Cell-in-cell structure mediates in-cell killing suppressed by CD44

Penetration of immune cells into tumor cells was believed to be immune-suppressive via cell-in-cell (CIC) mediated death of the internalized immune cells. We unexpectedly found that CIC formation largely led to the death of the host tumor cells, but not the internalized immune cells, manifesting typical features of death executed by NK cells; we named this in-cell killing which displays the efficacy superior to the canonical way of kiss-killing from outside. By profiling isogenic cells, CD44 on tumor cells was identified as a negative regulator of in-cell killing via inhibiting CIC formation. CD44 functions to antagonize NK cell internalization by reducing N-cadherin-mediated intercellular adhesion and by enhancing Rho GTPase-regulated cellular stiffness as well. Remarkably, antibody-mediated blockade of CD44 signaling potentiated the suppressive effects of NK cells on tumor growth associated with increased heterotypic CIC formation.
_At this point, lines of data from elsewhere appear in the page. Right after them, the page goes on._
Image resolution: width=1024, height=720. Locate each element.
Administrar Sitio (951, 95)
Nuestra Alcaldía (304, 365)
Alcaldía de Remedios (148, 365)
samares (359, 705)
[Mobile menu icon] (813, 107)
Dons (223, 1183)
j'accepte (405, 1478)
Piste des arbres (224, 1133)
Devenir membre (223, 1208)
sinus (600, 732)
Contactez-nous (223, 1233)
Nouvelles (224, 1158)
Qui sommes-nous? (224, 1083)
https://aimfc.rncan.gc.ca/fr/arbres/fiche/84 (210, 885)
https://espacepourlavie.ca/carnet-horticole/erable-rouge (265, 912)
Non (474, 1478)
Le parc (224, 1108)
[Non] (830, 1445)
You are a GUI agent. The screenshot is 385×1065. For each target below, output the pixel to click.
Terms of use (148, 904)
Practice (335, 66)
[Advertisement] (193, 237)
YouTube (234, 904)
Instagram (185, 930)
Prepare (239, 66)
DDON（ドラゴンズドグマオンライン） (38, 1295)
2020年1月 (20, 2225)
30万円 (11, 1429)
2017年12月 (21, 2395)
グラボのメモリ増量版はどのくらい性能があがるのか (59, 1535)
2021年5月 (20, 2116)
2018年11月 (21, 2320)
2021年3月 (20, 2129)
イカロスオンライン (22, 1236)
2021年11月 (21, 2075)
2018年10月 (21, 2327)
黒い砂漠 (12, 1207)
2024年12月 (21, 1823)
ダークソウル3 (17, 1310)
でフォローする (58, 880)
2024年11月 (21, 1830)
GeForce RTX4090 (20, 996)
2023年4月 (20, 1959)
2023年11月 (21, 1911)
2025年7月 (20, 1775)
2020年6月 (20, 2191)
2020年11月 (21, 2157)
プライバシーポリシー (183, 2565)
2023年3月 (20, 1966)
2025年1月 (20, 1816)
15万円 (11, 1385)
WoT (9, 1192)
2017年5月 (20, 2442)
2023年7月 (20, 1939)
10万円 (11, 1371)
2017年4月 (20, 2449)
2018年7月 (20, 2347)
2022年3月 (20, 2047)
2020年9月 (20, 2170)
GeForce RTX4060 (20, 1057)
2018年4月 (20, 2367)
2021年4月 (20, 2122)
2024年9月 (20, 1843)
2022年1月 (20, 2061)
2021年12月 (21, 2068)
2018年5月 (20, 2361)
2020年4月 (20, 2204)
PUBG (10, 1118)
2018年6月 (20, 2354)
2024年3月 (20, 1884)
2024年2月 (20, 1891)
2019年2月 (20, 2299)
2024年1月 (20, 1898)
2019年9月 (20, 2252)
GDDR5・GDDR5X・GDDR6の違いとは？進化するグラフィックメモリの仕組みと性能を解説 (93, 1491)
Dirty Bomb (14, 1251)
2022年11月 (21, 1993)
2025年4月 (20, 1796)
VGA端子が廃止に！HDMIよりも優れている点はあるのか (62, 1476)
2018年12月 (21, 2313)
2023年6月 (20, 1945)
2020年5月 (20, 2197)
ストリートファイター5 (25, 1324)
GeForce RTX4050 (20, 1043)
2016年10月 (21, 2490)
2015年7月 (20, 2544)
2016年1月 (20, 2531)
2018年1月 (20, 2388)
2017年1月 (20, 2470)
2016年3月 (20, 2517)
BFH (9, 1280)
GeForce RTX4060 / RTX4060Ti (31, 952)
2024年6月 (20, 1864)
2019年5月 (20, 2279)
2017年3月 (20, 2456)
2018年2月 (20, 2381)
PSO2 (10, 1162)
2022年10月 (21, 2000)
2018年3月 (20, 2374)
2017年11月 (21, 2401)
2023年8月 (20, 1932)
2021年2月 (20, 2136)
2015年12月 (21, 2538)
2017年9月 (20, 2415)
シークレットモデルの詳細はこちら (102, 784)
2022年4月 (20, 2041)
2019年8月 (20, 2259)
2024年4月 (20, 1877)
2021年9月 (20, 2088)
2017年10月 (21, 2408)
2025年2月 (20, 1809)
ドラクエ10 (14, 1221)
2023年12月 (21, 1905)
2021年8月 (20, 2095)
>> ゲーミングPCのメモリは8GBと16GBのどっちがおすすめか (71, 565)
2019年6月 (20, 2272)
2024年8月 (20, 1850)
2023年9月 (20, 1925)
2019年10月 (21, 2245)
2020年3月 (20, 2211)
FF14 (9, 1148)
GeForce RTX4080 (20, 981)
Together, we identified CIC-mediated in-cell killing as a promising strategy for cancer immunotherapy.

Automated summary

Penetration of immune cells into tumor cells through cell-in-cell (CIC) formation leads to in-cell killing of the host tumor cells, showing superior efficacy compared to canonical kiss-killing from outside. CD44 on tumor cells functions as a negative regulator of in-cell killing by inhibiting CIC formation. Antibody-mediated blockade of CD44 signaling enhances the suppressive effects of NK cells on tumor growth.